Extrait choisi:

Sinon, comment Francs ou Huns, Wisigoths ou Romains pourraient-ils vivre
là un mois, ou combattre un jour?
15. Quels que soient le nom ou les mœurs des maîtres, au fond, la
population laborieuse reste forcément la même; et le chevrier des
Pyrénées, le vigneron de la Garonne, la laitière de Picardie,
quelques maîtres que vous leur donniez, demeureront toujours sur leur
sol, fleurissants comme les arbres du champ, endurants comme les rochers
du désert. Et ceux-ci, la trame et la substance première de la nation,
sont divisés non par dynasties, mais par climats, et sont forts ici et
impuissants là, de par des privilèges que la tyrannie d'aucun
envahisseur ne peut abolir et des défauts que la prédication d'aucun
ermite ne peut corriger. Aussi laissons maintenant, si vous le voulez,
pour une minute ou deux, notre histoire et lisons les leçons de la
terre immuable et du ciel.
16. Dans l'ancien temps, quand on allait en poste de Calais à Paris, il
y avait environ une demi-heure de trot sur terrain plat de la porte de
Calais à la longue colline calcaire qu'il fallait gravir avant
d'arriver au village de Marquise, où était le premier relai.

Travail demandé:
1 - Répondez aux questions suivantes à partir de l'extrait choisi.
(a) Quels trois travailleurs sont cités en exemple de la population laborieuse ?
(b) Par quoi cette population est-elle divisée, selon le texte ?
(c) Dans quel village se trouvait le premier relais sur la route de Calais à Paris ?
2 - Traduisez en anglais cette phrase de l'extrait choisi : « Dans l'ancien temps, quand on allait en poste de Calais à Paris, il y avait environ une demi-heure de trot sur terrain plat de la porte de Calais à la longue colline calcaire qu'il fallait gravir avant d'arriver au village de Marquise, où était le premier relai. »

Extraits des lignes:
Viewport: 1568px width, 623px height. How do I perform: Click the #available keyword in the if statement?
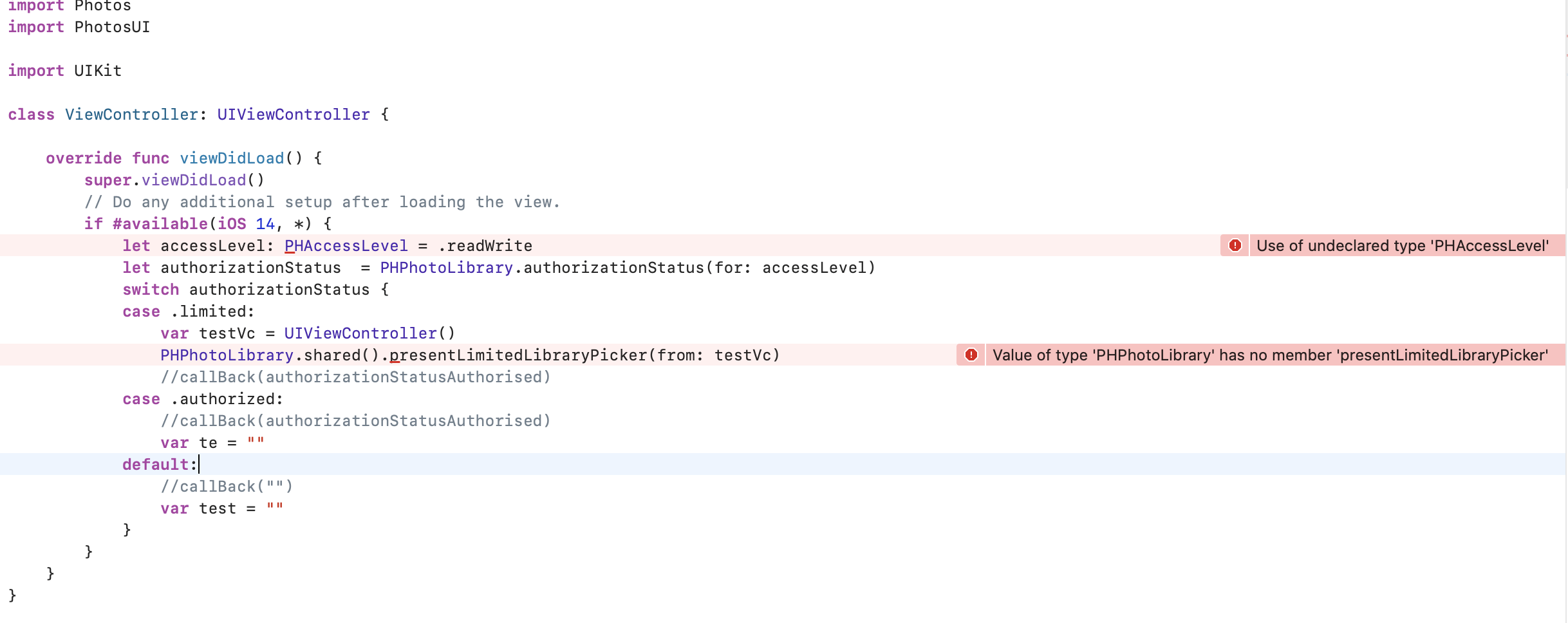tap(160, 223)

...

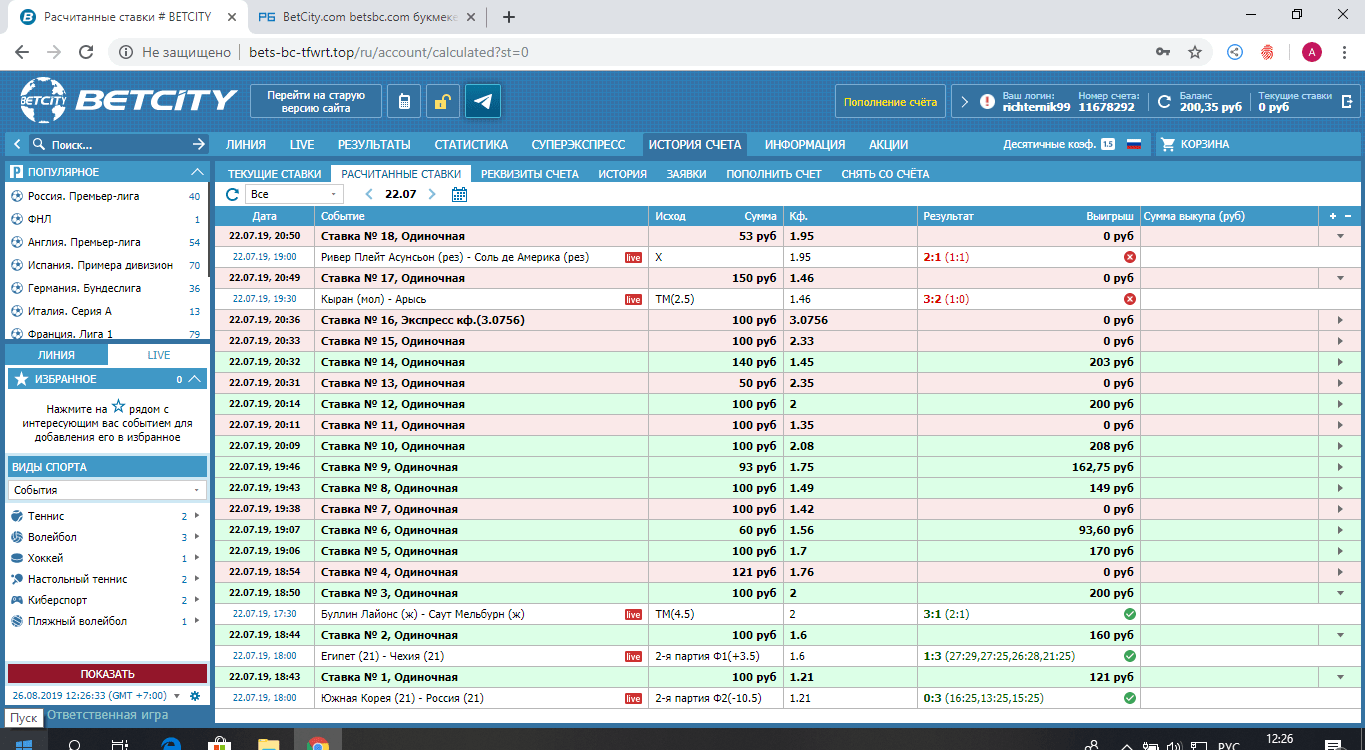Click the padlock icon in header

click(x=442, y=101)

Réponses par tâche:
1 -
(a) Le chevrier des Pyrénées, le vigneron de la Garonne et la laitière de Picardie.
(b) Non par dynasties, mais par climats.
(c) À Marquise.

2 - In former times, when one traveled by post from Calais to Paris, there was about half an hour of trotting over flat ground from the gate of Calais to the long limestone hill that had to be climbed before reaching the village of Marquise, where the first relay station stood.